You're an interesting guy, with a promising future, so I'll resist flagging this post and reporting of your contribution to a belittling, hateful atmosphere toward women, to those who truly are to be counted on to be concerned about such matters, which may, unfortunately, given your position with the Tyee and its professed respect for women's rights and animosity toward any and all that's disrespectul to those who've historically been the brunt of brutal discrimination and shame, prove of a smaller cohort than we've been lead to believe. Of course I could be accused of making too much of such a small thing, but hopefully we've all done enough redemptive work, to know that this might amount to digging a deeper hole.

Mancations; West Edmonton Mall women, shopping--as a, as THE problem; girly vs. manly kinds of fights . . . Changes ahead? I'm indeed wondering where you're headed, Tyee.

- - - - -

I don’t understand the need to trash the writers of the Tyee everytime there is an article that offends hegemonic sensibilities. While it is important to hold our writers accountable, it has to be done with real reason.
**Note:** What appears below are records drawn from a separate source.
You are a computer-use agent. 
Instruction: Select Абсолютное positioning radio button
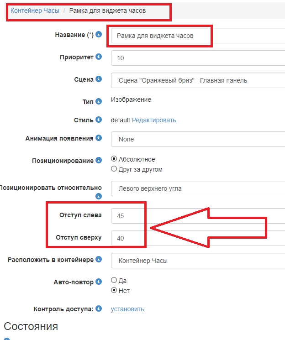point(114,159)
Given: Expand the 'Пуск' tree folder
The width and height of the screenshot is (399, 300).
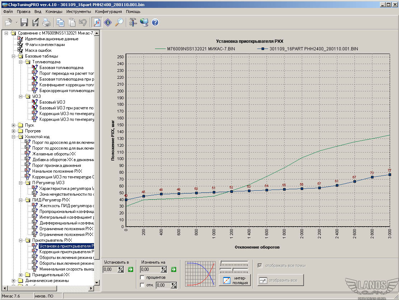Looking at the screenshot, I should pyautogui.click(x=14, y=125).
As for the sexist ramblings in this article, a couple of lines, including the reference to Monica Lewinsky also left me a little puzzled as to what the author’s intentions are. However, the need to question the direction of the Tyee everytime an article does not meet some mysterious standard is becoming absurd.

Vanessa Richmond wrote an article last year comparing and contrasting the media treatment of Spears and Jolie. While it was “shallow” article, it was designed to provoke thought and discussion. However, it brought calls of “Why is the Tyee publishing this sort of National Inquirer crap” by some commentators who did not even bother to read the article.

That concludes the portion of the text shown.